Methods: Our plan to improve data quality included quality assurance (i.e. Preventive actions before starting the registry) and quality control (i.e. Corrective actions during execution of the registry). Quality assurance was started when determining the data set. We considered availability and accessibility of each data item because it seemed to have a major impact on completeness. In addition, the reliable sources for each data item were specified in the data gathering guideline. Other solutions for data quality assurance were considered in designing paper-based case report forms and our software. We designed structured paper forms and minimized the use of free text. In addition, to prevent the entry of incorrect data into the software, validation rules were defined and implemented including 70 semantic rules, 18 syntactic rules, seven temporal rules and 13 rules for acceptable value range. For quality control, trained staff were employed as quality reviewers to identify any defect, inaccuracy or inconsistency of the data. A set of functions was implemented in the software to check data by reviewers, feedback to registrars and correction. Finally, we evaluated the effects of this plan on the completeness, accuracy and consistency of our registry data through a seven-month pilot phase.

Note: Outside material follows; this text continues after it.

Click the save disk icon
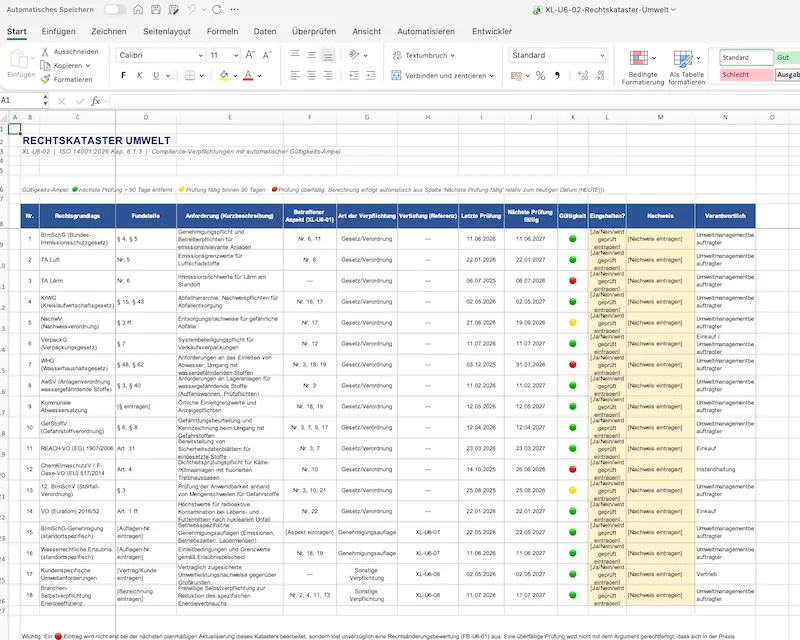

Results: Completeness was 100% for 20 socio-demographic data items (e.g. Birth date, gender, occupation etc.), 97% for national ID and 92.3% for education level. Completeness was 100% for admission data (n=5), incident causing injury data including external cause code (n=17), emergency department data (n=11), comorbidity data (n=9), vertebra injury type, level and number (n=6), spinal cord injury data (n=2), other injuries (n=2), interventions (n=19), complications and outcome (n=13) and also American Spinal Cord Association (ASIA) impairment scale (n=163). Completeness was 100% for all of the emergency medical services data except arrival and transfer time (99.43%) and oxygen saturation (48.93%). Consistency was 100% for all of the data. Accuracy of all data collected by two centers located in Tehran was 100%. Accuracy of vertebra injury type, level and number (n=6) and interventions (n=19) for our collaborating center outside of Tehran was 100%, but it was not evaluable for other data due to lack of access to primary data source.
Conclusion: The solutions for assurance and control of consistency were fully effective. Regarding completeness, our solutions led to a decrease in the missing data. Although designed solutions for the assurance and control of accuracy were effective to registry centers in Tehran, it is necessary to develop an appropriate solution to control the accuracy of the recorded data by centers outside of Tehran.